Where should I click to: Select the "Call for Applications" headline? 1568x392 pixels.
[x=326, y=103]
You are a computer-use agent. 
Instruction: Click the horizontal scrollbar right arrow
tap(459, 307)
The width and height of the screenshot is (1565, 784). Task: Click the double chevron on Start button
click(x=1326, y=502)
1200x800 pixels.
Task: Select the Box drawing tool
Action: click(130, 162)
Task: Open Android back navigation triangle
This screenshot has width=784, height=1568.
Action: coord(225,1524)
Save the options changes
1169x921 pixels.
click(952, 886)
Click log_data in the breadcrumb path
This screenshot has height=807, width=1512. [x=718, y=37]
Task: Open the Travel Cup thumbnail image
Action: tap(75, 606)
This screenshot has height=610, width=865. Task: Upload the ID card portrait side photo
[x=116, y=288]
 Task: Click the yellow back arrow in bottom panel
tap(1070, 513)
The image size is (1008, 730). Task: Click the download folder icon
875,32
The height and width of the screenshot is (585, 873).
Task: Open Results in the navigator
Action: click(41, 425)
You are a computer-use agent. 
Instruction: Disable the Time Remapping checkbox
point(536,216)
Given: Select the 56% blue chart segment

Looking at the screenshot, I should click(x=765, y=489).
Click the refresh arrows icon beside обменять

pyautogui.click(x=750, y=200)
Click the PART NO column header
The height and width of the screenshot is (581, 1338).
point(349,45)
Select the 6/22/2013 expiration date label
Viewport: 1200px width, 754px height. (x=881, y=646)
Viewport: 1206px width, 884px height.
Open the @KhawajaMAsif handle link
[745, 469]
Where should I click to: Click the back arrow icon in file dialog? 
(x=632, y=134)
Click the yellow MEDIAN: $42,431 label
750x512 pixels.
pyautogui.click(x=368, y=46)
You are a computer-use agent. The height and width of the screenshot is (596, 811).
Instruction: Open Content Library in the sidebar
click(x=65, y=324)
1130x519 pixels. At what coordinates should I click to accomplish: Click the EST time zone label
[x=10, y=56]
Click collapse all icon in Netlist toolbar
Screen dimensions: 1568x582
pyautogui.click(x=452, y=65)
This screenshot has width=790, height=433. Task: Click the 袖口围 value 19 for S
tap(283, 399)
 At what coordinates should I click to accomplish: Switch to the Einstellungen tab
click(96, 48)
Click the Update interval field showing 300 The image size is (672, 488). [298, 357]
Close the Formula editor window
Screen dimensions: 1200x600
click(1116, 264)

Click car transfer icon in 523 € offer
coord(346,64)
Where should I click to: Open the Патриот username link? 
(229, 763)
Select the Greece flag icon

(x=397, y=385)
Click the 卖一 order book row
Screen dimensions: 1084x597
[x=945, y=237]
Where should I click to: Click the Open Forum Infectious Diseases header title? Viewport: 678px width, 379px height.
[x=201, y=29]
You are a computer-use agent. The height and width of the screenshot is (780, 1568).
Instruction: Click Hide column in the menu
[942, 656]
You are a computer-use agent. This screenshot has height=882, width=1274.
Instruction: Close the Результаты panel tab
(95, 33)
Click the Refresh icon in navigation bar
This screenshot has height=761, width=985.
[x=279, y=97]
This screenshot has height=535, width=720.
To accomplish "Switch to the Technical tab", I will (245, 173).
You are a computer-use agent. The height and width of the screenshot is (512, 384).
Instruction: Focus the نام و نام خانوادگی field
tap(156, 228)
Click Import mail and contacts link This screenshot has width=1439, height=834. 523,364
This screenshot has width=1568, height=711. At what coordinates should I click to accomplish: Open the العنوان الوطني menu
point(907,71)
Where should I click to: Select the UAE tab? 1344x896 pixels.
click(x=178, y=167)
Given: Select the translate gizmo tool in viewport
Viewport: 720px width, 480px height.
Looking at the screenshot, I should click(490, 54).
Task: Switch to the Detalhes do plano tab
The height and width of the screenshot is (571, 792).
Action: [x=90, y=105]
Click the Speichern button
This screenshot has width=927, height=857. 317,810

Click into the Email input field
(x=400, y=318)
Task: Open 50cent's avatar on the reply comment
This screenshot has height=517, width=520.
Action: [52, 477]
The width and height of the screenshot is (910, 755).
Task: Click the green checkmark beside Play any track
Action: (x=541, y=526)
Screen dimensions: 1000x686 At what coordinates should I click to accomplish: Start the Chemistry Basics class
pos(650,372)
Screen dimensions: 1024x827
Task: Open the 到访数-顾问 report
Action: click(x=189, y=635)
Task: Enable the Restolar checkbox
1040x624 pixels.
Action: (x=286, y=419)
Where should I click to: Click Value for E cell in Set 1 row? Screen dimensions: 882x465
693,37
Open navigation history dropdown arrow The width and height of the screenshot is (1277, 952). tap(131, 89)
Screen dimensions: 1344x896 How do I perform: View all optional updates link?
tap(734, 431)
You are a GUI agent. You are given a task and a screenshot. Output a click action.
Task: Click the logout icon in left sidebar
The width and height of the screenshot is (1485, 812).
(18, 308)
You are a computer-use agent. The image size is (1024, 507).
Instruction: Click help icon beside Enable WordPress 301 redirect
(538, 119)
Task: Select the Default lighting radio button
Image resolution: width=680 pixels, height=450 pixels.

> **YOUR TASK**: All the records above must be transcribed without a single change to any word.

> **RESULT FOR THIS TASK**:
Where should I click to: Select the "Call for Applications" headline? 1568x392 pixels.
[x=326, y=103]
You are a computer-use agent. 
Instruction: Click the horizontal scrollbar right arrow
tap(459, 307)
The width and height of the screenshot is (1565, 784). Task: Click the double chevron on Start button
click(x=1326, y=502)
1200x800 pixels.
Task: Select the Box drawing tool
Action: click(130, 162)
Task: Open Android back navigation triangle
This screenshot has width=784, height=1568.
Action: coord(225,1524)
Save the options changes
1169x921 pixels.
click(952, 886)
Click log_data in the breadcrumb path
This screenshot has height=807, width=1512. [x=718, y=37]
Task: Open the Travel Cup thumbnail image
Action: tap(75, 606)
This screenshot has height=610, width=865. Task: Upload the ID card portrait side photo
[x=116, y=288]
 Task: Click the yellow back arrow in bottom panel
tap(1070, 513)
The image size is (1008, 730). Task: Click the download folder icon
875,32
The height and width of the screenshot is (585, 873).
Task: Open Results in the navigator
Action: click(41, 425)
You are a computer-use agent. 
Instruction: Disable the Time Remapping checkbox
point(536,216)
Given: Select the 56% blue chart segment

Looking at the screenshot, I should click(x=765, y=489).
Click the refresh arrows icon beside обменять

pyautogui.click(x=750, y=200)
Click the PART NO column header
The height and width of the screenshot is (581, 1338).
point(349,45)
Select the 6/22/2013 expiration date label
Viewport: 1200px width, 754px height. (x=881, y=646)
Viewport: 1206px width, 884px height.
Open the @KhawajaMAsif handle link
[745, 469]
Where should I click to: Click the back arrow icon in file dialog? 
(x=632, y=134)
Click the yellow MEDIAN: $42,431 label
750x512 pixels.
pyautogui.click(x=368, y=46)
You are a computer-use agent. The height and width of the screenshot is (596, 811).
Instruction: Open Content Library in the sidebar
click(x=65, y=324)
1130x519 pixels. At what coordinates should I click to accomplish: Click the EST time zone label
[x=10, y=56]
Click collapse all icon in Netlist toolbar
Screen dimensions: 1568x582
pyautogui.click(x=452, y=65)
This screenshot has width=790, height=433. Task: Click the 袖口围 value 19 for S
tap(283, 399)
 At what coordinates should I click to accomplish: Switch to the Einstellungen tab
click(96, 48)
Click the Update interval field showing 300 The image size is (672, 488). [298, 357]
Close the Formula editor window
Screen dimensions: 1200x600
click(1116, 264)

Click car transfer icon in 523 € offer
coord(346,64)
Where should I click to: Open the Патриот username link? 
(229, 763)
Select the Greece flag icon

(x=397, y=385)
Click the 卖一 order book row
Screen dimensions: 1084x597
[x=945, y=237]
Where should I click to: Click the Open Forum Infectious Diseases header title? Viewport: 678px width, 379px height.
[x=201, y=29]
You are a computer-use agent. The height and width of the screenshot is (780, 1568).
Instruction: Click Hide column in the menu
[942, 656]
You are a computer-use agent. This screenshot has height=882, width=1274.
Instruction: Close the Результаты panel tab
(95, 33)
Click the Refresh icon in navigation bar
This screenshot has height=761, width=985.
[x=279, y=97]
This screenshot has height=535, width=720.
To accomplish "Switch to the Technical tab", I will (245, 173).
You are a computer-use agent. The height and width of the screenshot is (512, 384).
Instruction: Focus the نام و نام خانوادگی field
tap(156, 228)
Click Import mail and contacts link This screenshot has width=1439, height=834. 523,364
This screenshot has width=1568, height=711. At what coordinates should I click to accomplish: Open the العنوان الوطني menu
point(907,71)
Where should I click to: Select the UAE tab? 1344x896 pixels.
click(x=178, y=167)
Given: Select the translate gizmo tool in viewport
Viewport: 720px width, 480px height.
Looking at the screenshot, I should click(490, 54).
Task: Switch to the Detalhes do plano tab
The height and width of the screenshot is (571, 792).
Action: [x=90, y=105]
Click the Speichern button
This screenshot has width=927, height=857. 317,810

Click into the Email input field
(x=400, y=318)
Task: Open 50cent's avatar on the reply comment
This screenshot has height=517, width=520.
Action: [52, 477]
The width and height of the screenshot is (910, 755).
Task: Click the green checkmark beside Play any track
Action: (x=541, y=526)
Screen dimensions: 1000x686 At what coordinates should I click to accomplish: Start the Chemistry Basics class
pos(650,372)
Screen dimensions: 1024x827
Task: Open the 到访数-顾问 report
Action: click(x=189, y=635)
Task: Enable the Restolar checkbox
1040x624 pixels.
Action: (x=286, y=419)
Where should I click to: Click Value for E cell in Set 1 row? Screen dimensions: 882x465
693,37
Open navigation history dropdown arrow The width and height of the screenshot is (1277, 952). tap(131, 89)
Screen dimensions: 1344x896 How do I perform: View all optional updates link?
tap(734, 431)
You are a GUI agent. You are given a task and a screenshot. Output a click action.
Task: Click the logout icon in left sidebar
The width and height of the screenshot is (1485, 812).
(18, 308)
You are a computer-use agent. The image size is (1024, 507).
Instruction: Click help icon beside Enable WordPress 301 redirect
(538, 119)
Task: Select the Default lighting radio button
Image resolution: width=680 pixels, height=450 pixels.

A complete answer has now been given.